Visualizing Video Traffic

Now that we see how Interface Classification helps tailor our queries we can combine it with True Origin dimensions to really narrow down to a specific type of content. We'll focus on video traffic because these days it represents the lion’s share of traffic volume.

We'll start in the Filtering pane of the Data Explorer sidebar, where we'll create a new ad hoc filter made up of two filter groups (see Filter Groups Interface). One group will contain two ORed conditions that cover traffic from two possible sources, either outside the network (via externally facing interfaces) or from caches embedded inside the network. A second filter group, ANDed with the first, will use the OTT Service Type dimension with a value of Video. The resulting filter will look as shown below.

Next, still in the sidebar, we'll choose our group-by dimensions in the Query pane as shown at right (see Query Sidebar Controls), so that the query will show us top-X traffic by a combination of OTT dimensions, connectivity type, and CDN. We also specify traffic from all devices (see Data Sources Pane) and a time range of Last 1 Day (see Time Pane). Finally, from the View Type menu at the top right of the chart display area, we choose Sankey diagram (see Chart View Types).

When we run the query with these settings, the resulting Sankey diagram (below) shows the video traffic coming from external sources or an embedded cache, ranked (top-X) according to a key built from our five group-by dimensions.

 

Interpreting True Origin Results

So what do we learn from the above Sankey? Let’s first look at relative traffic volume to confirm that what we see represents reality. Based on the volume of video-only traffic, our top OTT service providers (3rd column) are Netflix, Google's YouTube, and Hulu. Nothing surprising there, but it’s good that our query results are consistent with the usual suspects and our general knowledge about their traffic.

Now let's dig into a few more interesting things. First, Netflix’s OpenConnect CDN is known to have a nearly perfect offload score. Based on these results that appears to be warranted, because we can see that the Netflix-supplied traffic is coming exclusively from the embedded caches in our network. If we ever see Netflix “shedding” traffic into connectivity types like Transit or Peering, we'll know that this is an anomaly that needs to be investigated.

Second, it's worth noting (though it may be assumed) that the vast majority of our video traffic is being supplied via CDNs, either commercial (Akamai, Level3, etc.) or in-house (Netflix, Google CDN, Amazon CloudFront, etc.). This underscores the value to ISPs of being able to see beyond CDNs to identify the true providers of their bandwidth-heavy traffic.

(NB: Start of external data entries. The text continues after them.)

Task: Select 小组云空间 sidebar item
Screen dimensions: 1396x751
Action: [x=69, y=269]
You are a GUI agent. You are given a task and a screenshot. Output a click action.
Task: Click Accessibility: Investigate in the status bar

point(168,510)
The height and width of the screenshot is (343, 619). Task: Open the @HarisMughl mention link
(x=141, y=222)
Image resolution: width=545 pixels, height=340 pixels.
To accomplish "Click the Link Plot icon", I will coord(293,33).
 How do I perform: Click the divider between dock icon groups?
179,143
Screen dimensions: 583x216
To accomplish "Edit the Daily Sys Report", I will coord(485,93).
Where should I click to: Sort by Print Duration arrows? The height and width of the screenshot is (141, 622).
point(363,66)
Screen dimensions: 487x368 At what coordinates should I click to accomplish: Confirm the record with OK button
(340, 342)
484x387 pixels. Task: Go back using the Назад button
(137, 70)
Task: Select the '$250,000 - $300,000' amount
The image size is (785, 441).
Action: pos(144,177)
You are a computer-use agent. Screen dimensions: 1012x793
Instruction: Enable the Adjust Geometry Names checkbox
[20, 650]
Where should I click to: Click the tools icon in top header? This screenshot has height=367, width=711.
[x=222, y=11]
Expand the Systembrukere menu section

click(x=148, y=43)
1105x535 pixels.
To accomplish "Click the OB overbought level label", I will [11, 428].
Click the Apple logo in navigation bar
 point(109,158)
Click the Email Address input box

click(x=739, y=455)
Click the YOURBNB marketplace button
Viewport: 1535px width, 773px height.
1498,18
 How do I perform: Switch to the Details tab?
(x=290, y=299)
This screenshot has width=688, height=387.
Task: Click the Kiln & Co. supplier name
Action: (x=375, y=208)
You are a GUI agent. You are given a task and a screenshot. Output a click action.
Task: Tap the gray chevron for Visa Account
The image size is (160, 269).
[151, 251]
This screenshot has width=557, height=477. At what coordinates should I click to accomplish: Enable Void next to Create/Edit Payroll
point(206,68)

Next, by hovering over any listed OTT service (2nd column) we can easily identify both the connectivity type (4th column) and the CDN (5th column). This is important because, as previously noted, it's extremely important for ISPs to deliver OTT services with the best possible performance at the best possible cost. Content whose connectivity type is transit makes those goals more challenging for two reasons:

  • Transit connectivity adds an unknown number of hops, which may impact performance.
  • Transit costs are higher than embed or peering (IX or PNI) costs, which impacts our bottom line.

One Provider, Many Paths

Despite the potential drawbacks above, the delivery policies of some video content providers leverage the full spectrum of available means. In our Sankey, for example, we can hover over Hulu to see the following delivery methods in use:

  • The majority is delivered by transit (Level3) which translates into higher cost.
  • A good chunk is delivered via PNI (e.g. Edgecast and Fastly).
  • A tiny slice of the traffic is delivered via embedded cache (Akamai).

Information like the above enables you to plan intelligently for the demands that CDN-delivered content puts on your infrastructure. And it also alerts you to opportunities to either lower costs or boost performance (e.g. deliver video at a higher bitrate) by trying to find alternatives to transit — more embedded caches, perhaps? — for traffic from content providers.